Por ello, las pomposas promesas revolucionarias llegan en un momento donde existe poco margen de acción para continuar gastando y nula tolerancia inversionista frente a proyectos políticos demasiado creativos que impliquen una intensificación exponencial de la incertidumbre local en un entorno mundial ya de por sí enloquecido por fuertes tensiones geopolíticas como la Guerra de Ucrania, la potencial invasión a Taiwán o la crisis energética de Europa.

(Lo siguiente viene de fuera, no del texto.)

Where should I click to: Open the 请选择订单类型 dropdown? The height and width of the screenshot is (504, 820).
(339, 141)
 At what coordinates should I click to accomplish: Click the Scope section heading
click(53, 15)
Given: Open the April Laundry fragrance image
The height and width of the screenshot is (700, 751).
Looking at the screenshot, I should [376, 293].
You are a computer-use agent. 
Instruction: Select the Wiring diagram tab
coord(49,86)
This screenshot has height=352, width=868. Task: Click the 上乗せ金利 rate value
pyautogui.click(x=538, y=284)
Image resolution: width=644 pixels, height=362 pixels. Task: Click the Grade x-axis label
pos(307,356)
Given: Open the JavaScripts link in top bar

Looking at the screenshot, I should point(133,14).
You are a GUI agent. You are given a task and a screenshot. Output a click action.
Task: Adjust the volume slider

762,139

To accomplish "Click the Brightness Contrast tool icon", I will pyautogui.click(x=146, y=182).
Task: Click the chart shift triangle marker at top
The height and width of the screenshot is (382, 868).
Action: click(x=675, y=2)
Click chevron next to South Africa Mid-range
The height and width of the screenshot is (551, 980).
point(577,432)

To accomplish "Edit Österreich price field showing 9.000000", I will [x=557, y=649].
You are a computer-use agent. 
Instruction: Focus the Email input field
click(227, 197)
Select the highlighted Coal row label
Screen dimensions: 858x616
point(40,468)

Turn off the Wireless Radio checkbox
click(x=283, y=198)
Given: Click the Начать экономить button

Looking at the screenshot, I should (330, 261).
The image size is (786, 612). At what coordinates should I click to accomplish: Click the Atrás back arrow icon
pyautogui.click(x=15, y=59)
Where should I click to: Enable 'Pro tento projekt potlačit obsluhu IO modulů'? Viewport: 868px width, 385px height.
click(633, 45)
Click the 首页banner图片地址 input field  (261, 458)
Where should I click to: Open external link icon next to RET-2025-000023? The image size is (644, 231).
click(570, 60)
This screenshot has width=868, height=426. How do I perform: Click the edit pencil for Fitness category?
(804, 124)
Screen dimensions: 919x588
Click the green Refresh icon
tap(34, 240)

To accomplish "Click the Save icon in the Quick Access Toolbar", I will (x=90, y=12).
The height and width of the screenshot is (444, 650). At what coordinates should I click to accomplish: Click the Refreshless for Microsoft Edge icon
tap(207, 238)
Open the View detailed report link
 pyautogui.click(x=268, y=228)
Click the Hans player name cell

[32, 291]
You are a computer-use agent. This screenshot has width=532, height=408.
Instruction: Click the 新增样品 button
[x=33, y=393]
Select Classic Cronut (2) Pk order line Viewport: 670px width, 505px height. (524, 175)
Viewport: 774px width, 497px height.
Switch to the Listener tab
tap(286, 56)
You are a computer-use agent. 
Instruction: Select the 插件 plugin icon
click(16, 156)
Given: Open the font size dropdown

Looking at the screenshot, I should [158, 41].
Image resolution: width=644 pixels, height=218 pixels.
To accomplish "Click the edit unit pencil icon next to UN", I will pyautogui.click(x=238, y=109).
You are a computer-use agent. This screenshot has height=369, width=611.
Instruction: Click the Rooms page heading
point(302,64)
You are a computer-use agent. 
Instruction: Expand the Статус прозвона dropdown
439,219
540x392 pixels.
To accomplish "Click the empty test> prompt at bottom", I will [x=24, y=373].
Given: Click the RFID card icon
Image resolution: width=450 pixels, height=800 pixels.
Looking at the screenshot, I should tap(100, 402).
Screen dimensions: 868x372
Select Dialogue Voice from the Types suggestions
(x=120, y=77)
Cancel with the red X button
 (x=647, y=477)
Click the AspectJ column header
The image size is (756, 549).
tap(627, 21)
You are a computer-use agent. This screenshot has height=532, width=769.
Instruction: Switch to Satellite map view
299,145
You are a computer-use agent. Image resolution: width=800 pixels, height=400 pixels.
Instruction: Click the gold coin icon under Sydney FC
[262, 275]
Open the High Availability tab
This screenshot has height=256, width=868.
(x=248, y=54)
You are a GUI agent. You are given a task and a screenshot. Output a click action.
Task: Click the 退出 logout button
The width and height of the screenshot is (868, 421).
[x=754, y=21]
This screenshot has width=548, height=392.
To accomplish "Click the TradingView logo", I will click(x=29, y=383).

En segundo lugar, a nivel interno, las promesas de una utopía chocarán con las limitaciones inevitables de nuestra economía. Por más de que el programa del nuevo Gobierno atrape en tinta un paraíso terrenal, el golpe de realidad será inevitable. Colombia es la economía número 38 del planeta en términos nominales, teniendo un peso incipiente de 0,3% en el producto mundial, con un recaudo potencial mínimo en comparación con los estados de bienestar europeos.

Además, nuestros ingresos de divisas extranjeras dependen en gran medida de las industrias extractivas, cuyos ingresos de US$5.547 millones en junio representaron 60% de las exportaciones, aumentando 107% desde el año pasado. Adicionalmente, un déficit fiscal de 4.8% mezclado con un déficit comercial de 5,2% (el segundo peor de Latam después de Chile) nos hace muy vulnerables frente a cualquier eventualidad.

Bajo este panorama, un gasto público intensificado por un proyecto estatista y una transición energética apresurada no traería más que la insostenibilidad de nuestra economía y un consecuente deterioro radical de la calidad de vida de todos los colombianos. El potencial desplome del peso colombiano ocasionado por el cierre súbito de la mayor fuente de valor de nuestra moneda y un mayor desequilibrio de nuestras finanzas públicas sumirían a Colombia en una catástrofe autoinfligida. Es tiempo de asumir un realismo poco mágico.